Tarefas a executar:
**A.** Reescreva parte do texto sobre as eleições presidenciais, começando nas palavras que contêm "Antes de fazê-lo, porém, quer" e terminando após "ou da expectativa.". Substitua "autoridades eclesiásticas" por "autoridades da Igreja".
**B.** No texto sobre as eleições presidenciais, a quem incumbe orientar a opinião católica nos assuntos em que esteja em jogo o interesse da Igreja?
**C.** Traduza para o inglês a seguinte frase do texto sobre as eleições presidenciais: "No momento em que se aproximam as eleições presidenciais, quando a opinião pública procura formar impressões sobre as diversas candidaturas em jogo, não poderia deixar o “Legionário” de dizer uma palavra para orientar os seus eleitores."
───── Trecho do documento ─────
No momento em que se aproximam as
eleições presidenciais, quando a opinião pública procura formar impressões
sobre as diversas candidaturas em jogo, não poderia deixar o “Legionário” de
dizer uma palavra para orientar os seus eleitores.
Antes de fazê-lo, porém, quer ele hipotecar mais
uma vez sua irrestrita submissão às autoridades eclesiásticas. Incumbindo a
estas, e a mais ninguém, orientar a opinião católica em todos os assuntos em
que esteja em jogo o interesse da Igreja, o “Legionário” declara desde já que
as opiniões que externar neste, como em outros assuntos, valerão se e enquanto
aprovados por quem de direito. E de antemão protesta submeter-se a todas as
diretrizes no sentido da ação ou da abstenção, da luta ou da expectativa.
───── Dados apresentados ─────
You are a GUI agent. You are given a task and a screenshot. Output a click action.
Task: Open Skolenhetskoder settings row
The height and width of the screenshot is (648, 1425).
─────
Resultados por tarefa:
**A.**
Antes de fazê-lo, porém, quer ele hipotecar mais
uma vez sua irrestrita submissão às autoridades da Igreja. Incumbindo a
estas, e a mais ninguém, orientar a opinião católica em todos os assuntos em
que esteja em jogo o interesse da Igreja, o “Legionário” declara desde já que
as opiniões que externar neste, como em outros assuntos, valerão se e enquanto
aprovados por quem de direito. E de antemão protesta submeter-se a todas as
diretrizes no sentido da ação ou da abstenção, da luta ou da expectativa.

**B.** Às autoridades eclesiásticas, e a mais ninguém.

**C.** At a time when the presidential elections are approaching, when public opinion is seeking to form impressions of the various candidacies at stake, the “Legionário” could not fail to say a word to guide its voters.